Reports are reproducible: methodologyVersion + engineVersion are pinned in every Scorecard. Re-running the same suite on the same target with the same engine + methodology MUST produce a deterministic score (or document the source of randomness).
Disputes
Customers may dispute a score per the public correction-and-dispute policy at PRAG/06. Each dispute writes a tamper-evident audit-chain record (PRAG-019) — the chain hash is published alongside the public ruling.
Versioning
- Bumping the methodology version is a load-bearing event. The
methodology-pin CI gate (PRAG-016) blocks merges that change rules without:
- A new entry in
VERSIONS(registry) - CHANGELOG.md entry describing what changed and why
- limitations.md update describing what's still NOT measured
See limitations.md for what v1.0 does NOT measure.
v1 patches
v1.1 (2026-05-04) — non-breaking scoring patch
This patch makes the suite implementations representative for modern SPA-style developer documentation without changing the public scoring contract (Test still emits [0,1], Suite still rolls up via weighted average, methodology version pin remains v1.0). Changes:
- Retrieval + Agent corpora: each
expects/successCriteria
entry is now a synonym group — ANY synonym in the group counts as a hit. The previous single-phrase form is still accepted. This stops Specshift penalising sites for using "auth token" instead of "api key" when both refer to the same concept.
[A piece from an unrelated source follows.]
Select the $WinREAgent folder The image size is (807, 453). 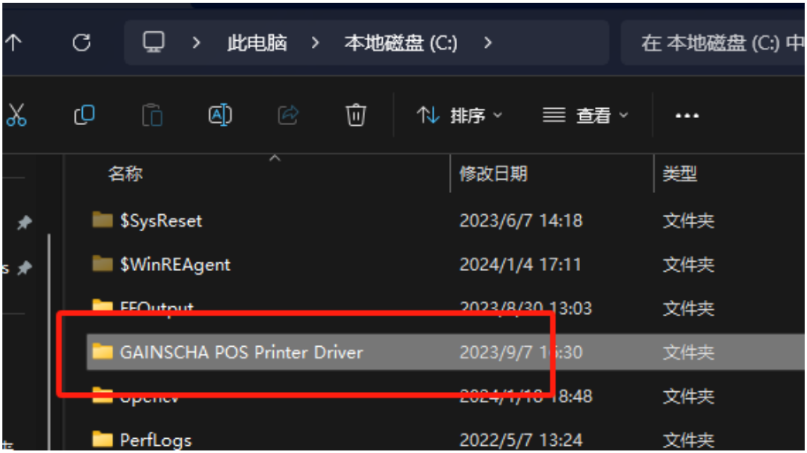click(445, 265)
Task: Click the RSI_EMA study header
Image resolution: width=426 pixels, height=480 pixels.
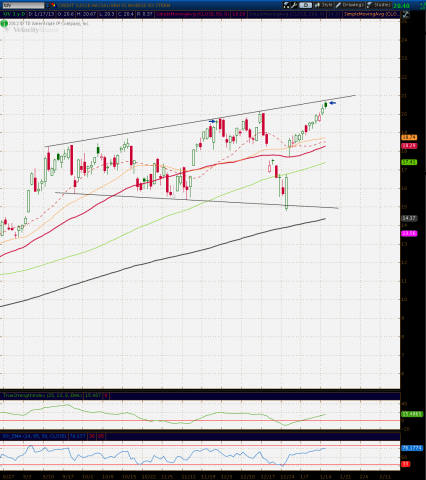Action: (x=34, y=436)
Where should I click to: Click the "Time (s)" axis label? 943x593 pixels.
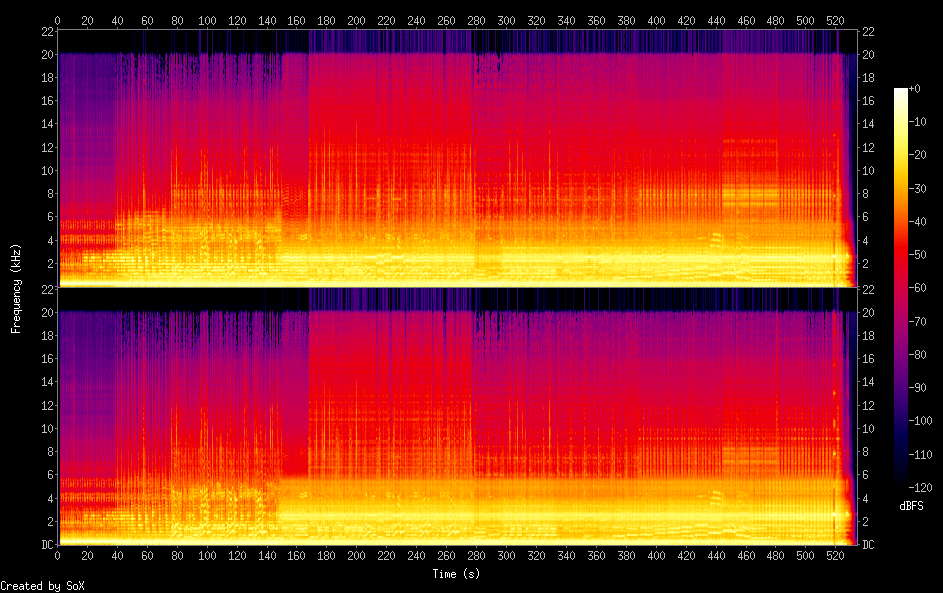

- Retrieval + Agent fetch: the suites now visit a small bounded
set of in-domain links from the landing (≤6 sub-pages, doc-shaped paths only — quickstart, auth, api, reference, sdk, etc.) and, when the landing is a marketing splash with a discoverable /docs entrypoint, pivot to that root before crawling. SPA shells whose prose only renders client-side are no longer scored as if their HTML were the entire docs surface.
- Retrieval + Agent partial credit: once at least one expected
concept is matched, the test scores no lower than 0.5 — a 1-of-3 match shouldn't drop the test to 33%, that conflates retrieval recall with a structural defect. A zero hit still scores 0.
- Structure: heuristics return partial credit instead of binary,
the sitemap check is now NaN (informational, not a hard zero) when no sitemap is found, anchored-headings is skipped on SPA shells with zero anchored ids in initial HTML, and a new link-density test rewards landings that surface enough internal links to be navigable. Like retrieval, structure also pivots to /docs when the landing is a marketing splash.
- Drift: added
https-canonicalandlanding-reachablechecks so
the suite produces a real score on sites that don't surface the 401 claim language on the landing. Tightened the robots.txt check so Disallow: /api/ no longer trips a site-wide-block false positive.
- Engine: when every test in a suite is NaN, the suite score is
still NaN (so dashboards can show "incomplete") but contributes a neutral 0.5 to the overall roll-up rather than vanishing entirely — failed suites must pull the overall down, not silently inflate it.
The corpus on disk is still labelled v1.0 and remains replay-stable for any Scorecard pinned to methodology v1.0. v1.2 will re-evaluate whether the synonym-group form deserves a methodology version bump.